Fouad Hajji, Yassir Drief, Geert Van Rampelberg, Ruth Becquart
Bruxelles, snack Tetik, un emblématique. Un jeune commande deux mitraillettes sauce mayonnaise et puis enfourche son vélo. Sur l’air de la Valse à mille temps de Jacques Brel s’ensuit une traversée de Bruxelles : place Liedts, quartier du Brabant, Dansaert où la cadence du jeune cycliste semble s’accélérer au rythme de la valse. Des citations condescendantes et polarisantes à l’égard de Bruxelles ponctuent sa course.
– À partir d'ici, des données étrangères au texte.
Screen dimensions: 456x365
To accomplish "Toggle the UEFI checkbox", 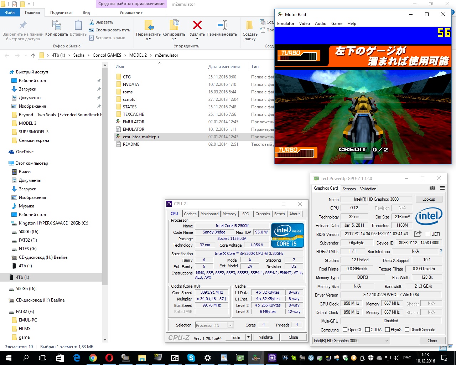I will [428, 234].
Trump : « Il y a 20 ans la Belgique était belle » ; Vooruit : « Je ne me sens plus en Belgique » ; « Les musulmanes devraient plutôt porter l’écharpe des diables rouges ». Si Monir et Ish Ait Hamou démarrent le film de la sorte, c’est pour nous montrer comment le monde voit Bruxelles. Mais ce monde qui a une voix qui porte, qui a un poids, ne constitue pas le monde qui compose Bruxelles, que ce soit dans sa splendeur ou dans ses travers.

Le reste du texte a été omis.